The following actions are available from the Actions (⋮) menu. Which ones appear depends on whether you're on the All tab or an individual protocol tab:

  • Refresh – Reloads the connection list and counts.
  • Drop Connections – Immediately terminates the selected user's session(s) for the protocol in view (or, from the All tab, across every protocol). Use this when a client is stuck in a bad reconnect loop, when a compromised account needs to be cut off immediately, or when a former employee's device needs to be disconnected before their account is disabled.
  • Resync Devices – Forces a full resynchronization of the user's connected devices, either across all protocols (from the All tab) or for just the protocol currently in view. This is the standard first step for troubleshooting a mobile device or desktop client that's showing stale or duplicated data, since it forces the client to discard its local sync state and rebuild it from the server. Note that a maximum of 25 users can be resynced in a single request, to avoid putting an excessive, sudden sync load on the server.
  • Enable/Disable [Protocol] Access – Available on the individual protocol tabs (SMTP, IMAP, POP, XMPP, ActiveSync, MAPI/EWS, WebDAV). Turns that specific protocol on or off for the selected user(s) without touching their access to any other protocol.
  • Modify Protocol Access – Available only from the All tab. Rather than toggling one protocol at a time, this opens a dialog with an on/off switch for every protocol at once (Webmail, SMTP, IMAP, POP, XMPP, ActiveSync, MAPI/EWS, and WebDAV), letting an administrator reconfigure a user's entire protocol access profile in a single save. This is the fastest way to, for example, lock a user down to webmail-only access after a security incident.
  • View Authenticated IPs – Opens a window listing every IP address that has successfully authenticated with the selected user's credentials, grouped by IP (and, where available, the IP's geographic location), with the timestamp and protocol of each login shown underneath. This is the best tool for confirming whether a set of connections are all coming from the same place (e.g., a NAT'd office network) or from IPs scattered across different regions, which is a strong indicator of a compromised password.
Note: The actions on this page act directly on live connections and protocol access — they don't generate any kind of automated alert. To be notified automatically about account activity (such as a user being throttled or a mailbox nearing its size limit), set up a rule under Events instead.

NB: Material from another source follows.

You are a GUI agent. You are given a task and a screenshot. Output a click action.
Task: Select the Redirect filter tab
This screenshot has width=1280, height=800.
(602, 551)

Why Connections May Look Unusual

A few behaviors are expected and don't necessarily indicate a problem:

  • Long-lived SMTP connections behind a firewall or NAT gateway. If many people connect to the mail server from behind the same corporate firewall, they can appear to share a single source IP. Each person is still an individual, separate connection — the firewall is simply masking the fact that the traffic originates from many different internal machines.
  • MAPI and EWS counts frequently show 0. Unlike IMAP and ActiveSync, which hold an open connection and IDLE while waiting for new mail, MAPI and EWS clients (such as Outlook) generally poll the server rather than maintaining a persistent connection. Because of this, the MAPI/EWS tab's connection count will fluctuate and will often read 0 between polling intervals, even for users who are actively using the protocol.